### Task brief
Please continue the passage on demonstrating citizen agency from where it stops.

### Selected passage

________
DEMONSTRATING CITIZEN AGENCY

> Demonstrating how citizens can come together to collectively address their systemic development problems, and make government work better for them.

Demonstrating how citizens come together – catalysing local change agents to lead collective community action, bringing government and citizens together, and spreading stories of success from community level across the country.

The core of this work involves problematizing well, looking beyond the surface of how problems manifest locally to diagnose and address the structural challenges that perpetuate these problems. The effects will resonate beyond the selected areas in which Twaweza is galvanising this type of collective action through the amplification effect of Twaweza’s work, pushing these stories into public and policy discourse.

IN DETAIL

In a selection of communities (in two to four districts per country), Twaweza is working with partners and in communities directly to identify local change agents; these individuals are being intensively trained and continuously mentored in the participatory action approach to surface community challenges. Central to this approach is the role of the change agent as facilitator, a catalyst to enable community members to define and address priority problems through increasing public participation in deliberation and decision-making.

We see this as a value on its own: supporting citizens to address problems and issues important to their lives in hyper local ways with proximate impact. However, the key to this work is the momentum Twaweza is bringing in leveraging such instances of successful local collective action into advocacy for policy, budget and legal changes, identification of under-represented citizen issues, calls to wider citizen action and ultimately the promotion of open civic space.

### The data
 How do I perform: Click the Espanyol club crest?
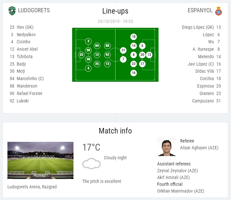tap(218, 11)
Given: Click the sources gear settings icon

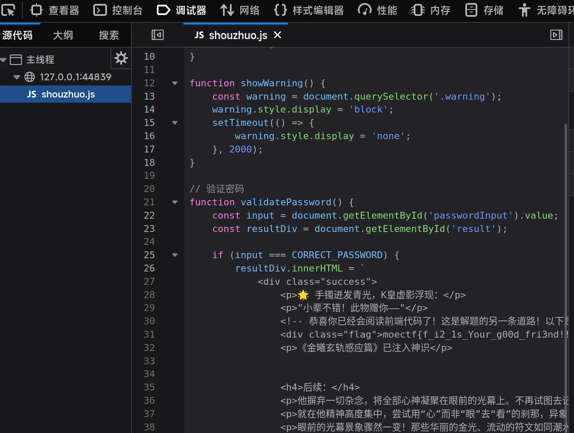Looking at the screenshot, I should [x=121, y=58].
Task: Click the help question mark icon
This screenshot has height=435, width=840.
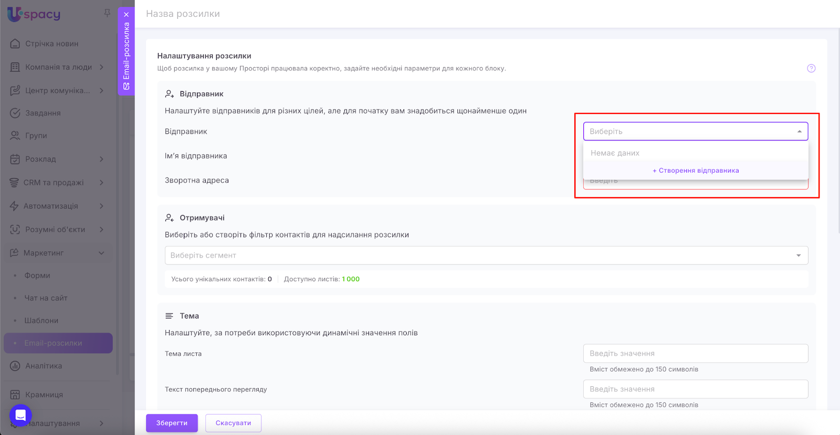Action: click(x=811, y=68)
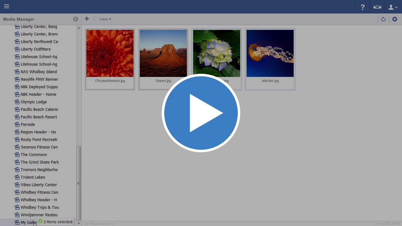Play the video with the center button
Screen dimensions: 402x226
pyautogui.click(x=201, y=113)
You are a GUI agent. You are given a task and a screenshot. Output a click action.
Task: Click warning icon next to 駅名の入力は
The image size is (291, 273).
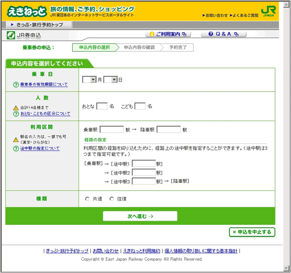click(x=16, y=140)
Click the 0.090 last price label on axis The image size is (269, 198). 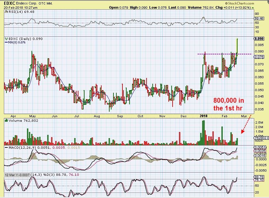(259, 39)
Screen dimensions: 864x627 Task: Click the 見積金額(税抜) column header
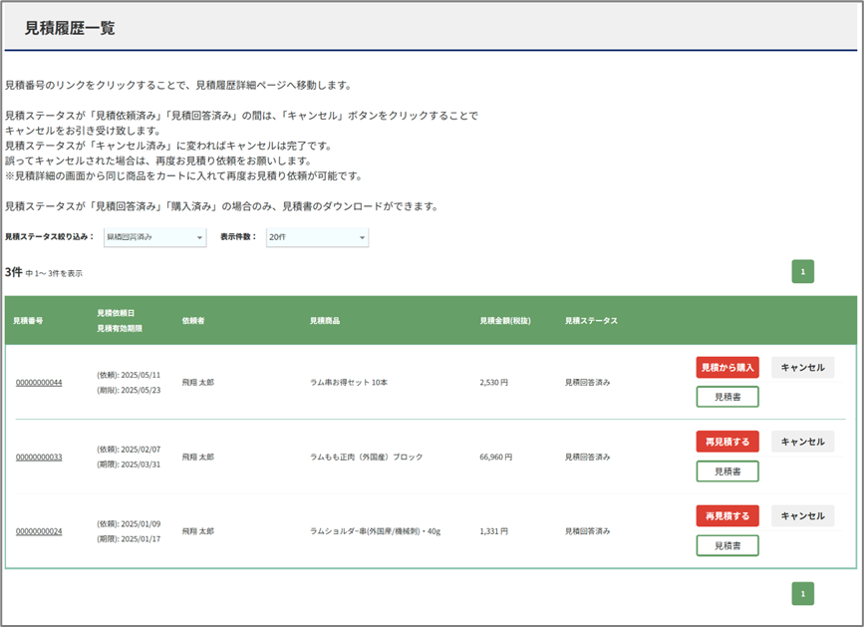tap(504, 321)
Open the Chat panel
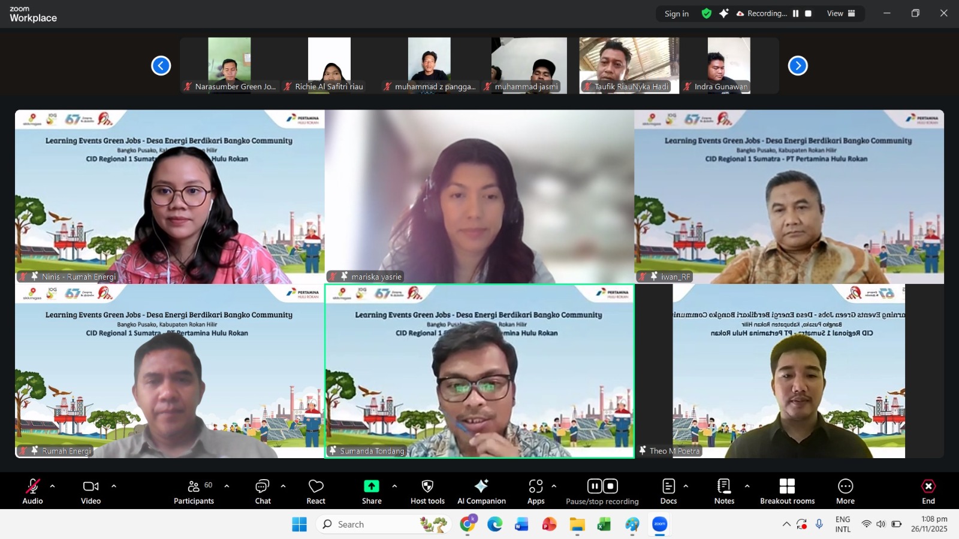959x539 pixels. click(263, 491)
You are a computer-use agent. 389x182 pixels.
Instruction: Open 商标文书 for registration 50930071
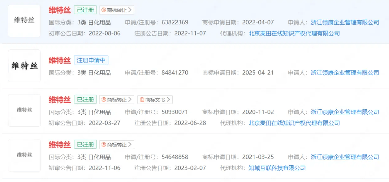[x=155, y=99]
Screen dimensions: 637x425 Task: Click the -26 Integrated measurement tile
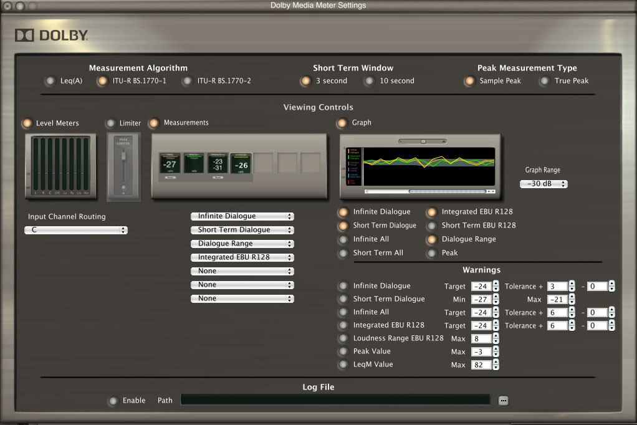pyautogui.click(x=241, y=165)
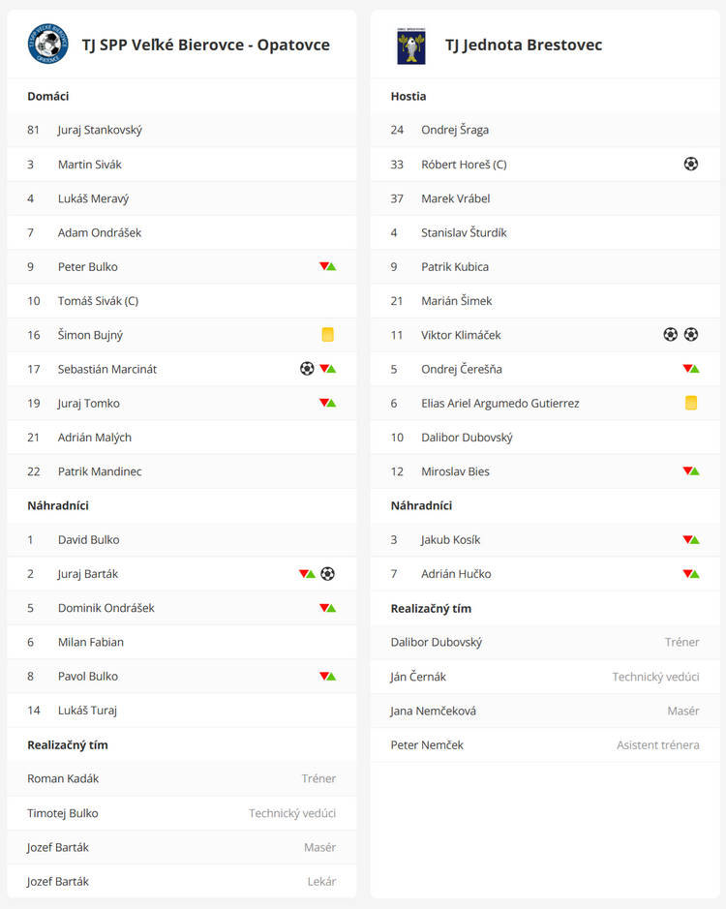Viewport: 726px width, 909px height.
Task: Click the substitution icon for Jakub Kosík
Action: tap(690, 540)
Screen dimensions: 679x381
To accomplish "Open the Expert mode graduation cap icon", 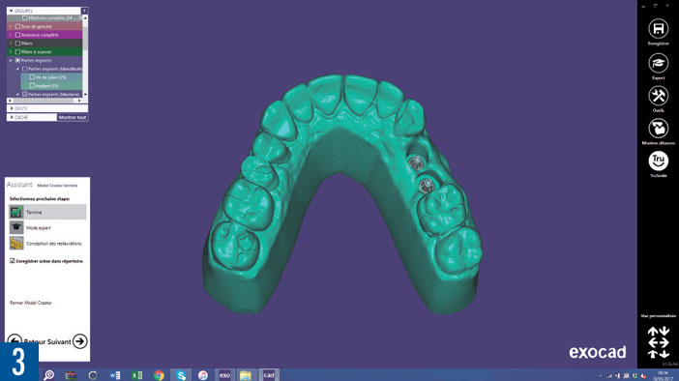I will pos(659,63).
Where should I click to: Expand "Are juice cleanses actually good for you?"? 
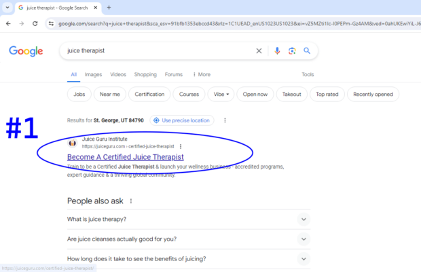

### Exercise result
A key aspect of these discussions is to problematize well – looking beyond the surface of problems to identify underlying causes and structural or systemic aspects of these problems. And the emphasis is also on including under-represented groups and voices, including a focus on young women. Priority areas are selected collectively by the community for them to address. Community members further select a small group, again with attention to representativeness, to follow up on these issues. Follow up can involve the community’s own actions, contributing work, money or ideas, and engaging with alternative actors such as religious organisations or the private sector. It may also entail working with local leadership or escalating the problems to higher relevant levels of government. The local change agents and any other representatives or interlocutors selected by the community, with support from partners, take on directly engaging with sub-national authorities including attending relevant government meetings as observers or participants, making information requests and functioning as conduits between citizens and local government.

In this work, communities are drivers of their own destinies; their pathways to address their problems may circumvent or exclude government. While we do not push for any specific routes for citizens to address their problems, our preference is towards the revitalisation of local governance processes and institutions, democratic in principle, exclusive and dysfunctional in practice.

Citizens in one community may choose to focus on reforming the management of their water supplies, or raising funds to extend supplies to new areas. Those in another may prefer to focus on health facilities – on ensuring that health workers are present and treat patients with respect, or that facilities are kept clean and key medical supplies are available. And a third area may mobilise through their elected representatives and the media to put pressure on district or even national government to improve school infrastructure.

Twaweza and our partners, where relevant, work on the national engagement component of this work: this includes testing whether issues are salient across communities and the country, working to bring local voices and issues into national spaces (policy and media), and promoting new approaches to local problem-solving and government-community engagement. In the later part of the strategic period this may also include litigating around intractable issues unearthed through the community engagements, which are broadly relevant and for which other approaches have failed.